L. D. V.: Une pre­mière remar­que pour not­er que tous ceux qui utilisent la vio­lence ou qui la provo­quent sont per­suadés d’être dans leur bon droit, puis Lan­za del Vas­to pré­cise ce que les non‑violents enten­dent par vio­lence : « Tout ce qui vio­le l’ordre naturel et har­monieux des choses. Par con­séquent, tout men­songe, toute injus­tice est une vio­lence latente qui, un jour ou l’autre, devien­dra for­cé­ment une vio­lence patente. » D’autre part, « si nous avons à choisir entre le vio­lent, même dément, et l’hypocrite, nous préférons le vio­lent. Si nous avons à choisir entre le vio­lent révo­lu­tion­naire ou contre‑révolutionnaire, et le lâche, nous préférons le révo­lu­tion­naire, et même le contre‑révolutionnaire en nous forçant un peu… Les vrais vio­lents sont ceux qui ont trop, et qui, naturelle­ment veu­lent avoir plus. Car une fois qu’on est entré dans le trop, il n’y a plus de lim­ites. Et puis il y a ceux qui veu­lent domin­er les autres. Ils sont tou­jours vio­lents, tou­jours, et dans tous les régimes. C’est pourquoi nous nous refu­sons à toutes les poli­tiques, car la poli­tique con­siste à acquérir la pos­si­bil­ité de forcer les gens à faire ce qu’ils ne veu­lent pas faire… Com­ment s’appelle le déchaîne­ment de la vio­lence légitime ? Cela s’appelle guerre ou cela s’appelle révo­lu­tion. Et des deux côtés, les com­bat­tants refusent le dia­logue. Leur adver­saire ne com­prend que le lan­gage de la force, et il s’agit de le met­tre sur les genoux. »

F. J.: « On fait peser sur nous l’exigence d’un com­porte­ment absolu.
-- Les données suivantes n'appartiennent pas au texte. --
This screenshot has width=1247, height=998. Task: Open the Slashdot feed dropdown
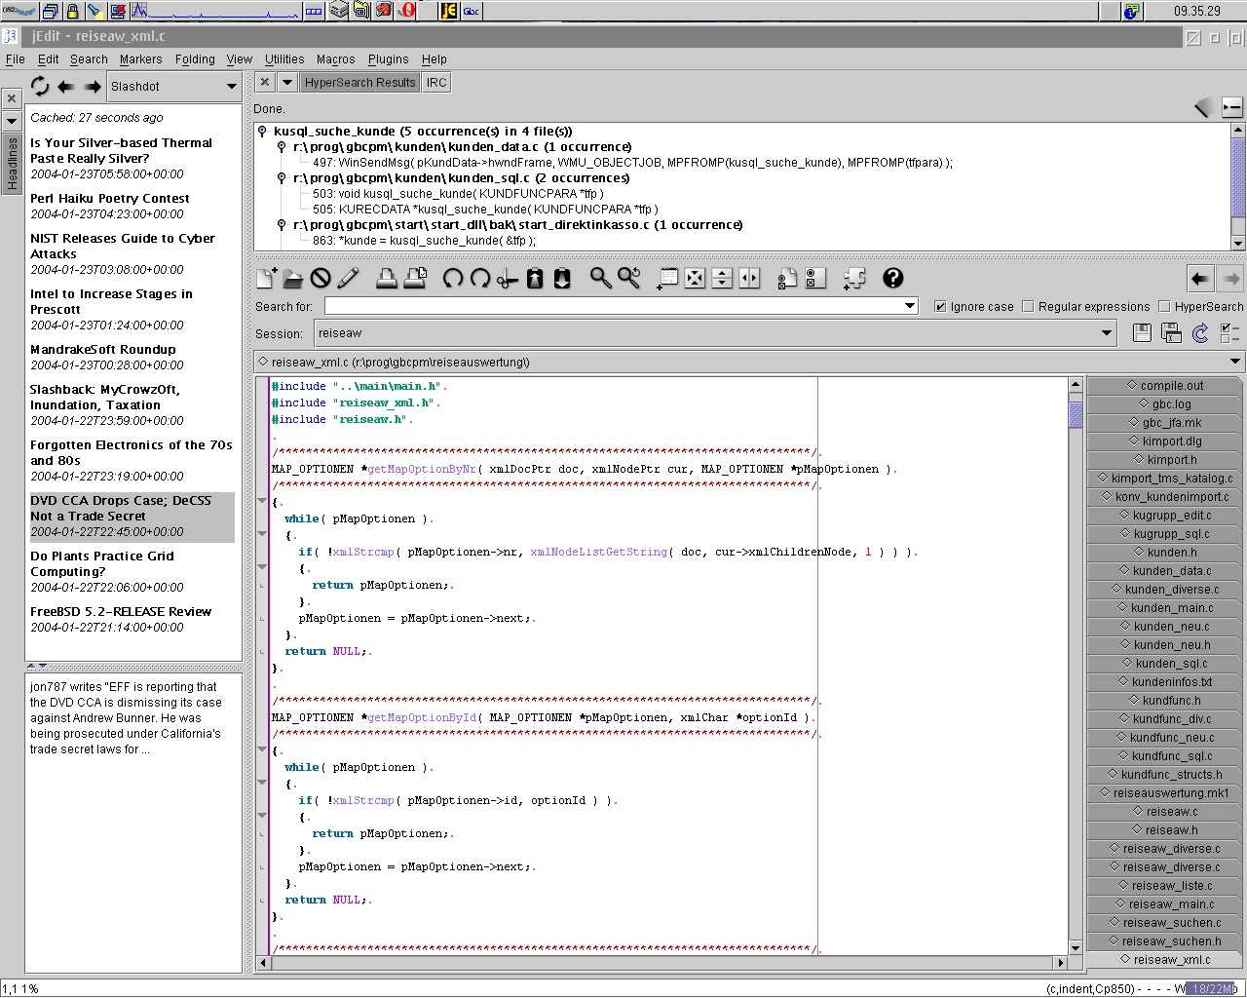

En fait, il me sem­ble que nous devons par­tir de cette réal­ité que nous sommes de ce monde humain tel qu’il est, c’est‑à‑dire avec tout ce que cela com­porte d’absolument relatif… On ne nous a pas demandé si nous voulions être vio­lents ou non vio­lents, on nous a jetés dans un monde où la vio­lence est un fait per­ma­nent et où des hommes ont en tout cas, besoin d’y répon­dre par la vio­lence… Les valeurs morales dont nous pou­vons nous réclamer ont juste­ment cette car­ac­téris­tique, à quelque époque que ce soit, de n’être pas des valeurs uni­verselles parce que si elles l’étaient, il n’y aurait plus de prob­lème moral, nous seri­ons tous des êtres par­faite­ment moraux, sachant par­faite­ment ce qu’ils devraient faire… Aus­si longtemps que les valeurs dont je me réclame ne seront pas recon­nues par beau­coup d’autres hommes, je suis con­va­in­cu, per­son­nelle­ment, que ces valeurs ne seront pas encore val­ables. Elles me ser­vent tout juste à me guider tant bien que mal au niveau de con­science où je suis par­venu, en fonc­tion de mon appar­te­nance à tel milieu social, à tel pays, etc. Mais je ne pense pas qu’aucun d’entre nous, tout seul, puisse dire : « Voilà une dis­tinc­tion absolue, et je m’y tiens parce que je la sais être vraie ».

* * *

Cette suite d’exposés se ter­mine donc par un dia­logue après avoir fait des analy­ses du phénomène « vio­lence ». Or à l’issue de ce dia­logue ou du moins de ce qui est tran­scrit dans le livre, on ne sem­ble pas être arrivé très loin dans la com­préhen­sion mutuelle ; il y a même un cer­tain blocage sur les notions de « vérité » chez Jean­son et de « révo­lu­tion » chez Lan­za del Vas­to qui empêche d’aboutir à une syn­thèse com­mune. Je pense que notre sit­u­a­tion de révolution­naires non vio­lents devrait nous per­me­t­tre d’être une passerelle pos­sible entre ces deux modes de pen­sée et d’action et qu’il nous incombe de réus­sir à faire la syn­thèse, faute de quoi nous per­drons la non-­vi­o­lence en route, et nous devien­drons stal­in­iens tout en nous en défen­dant, ou la révo­lu­tion, et nous devien­drons au mieux des soci­aux­-démoc­rates, au pire des libéraux human­istes (ou les deux à la fois!).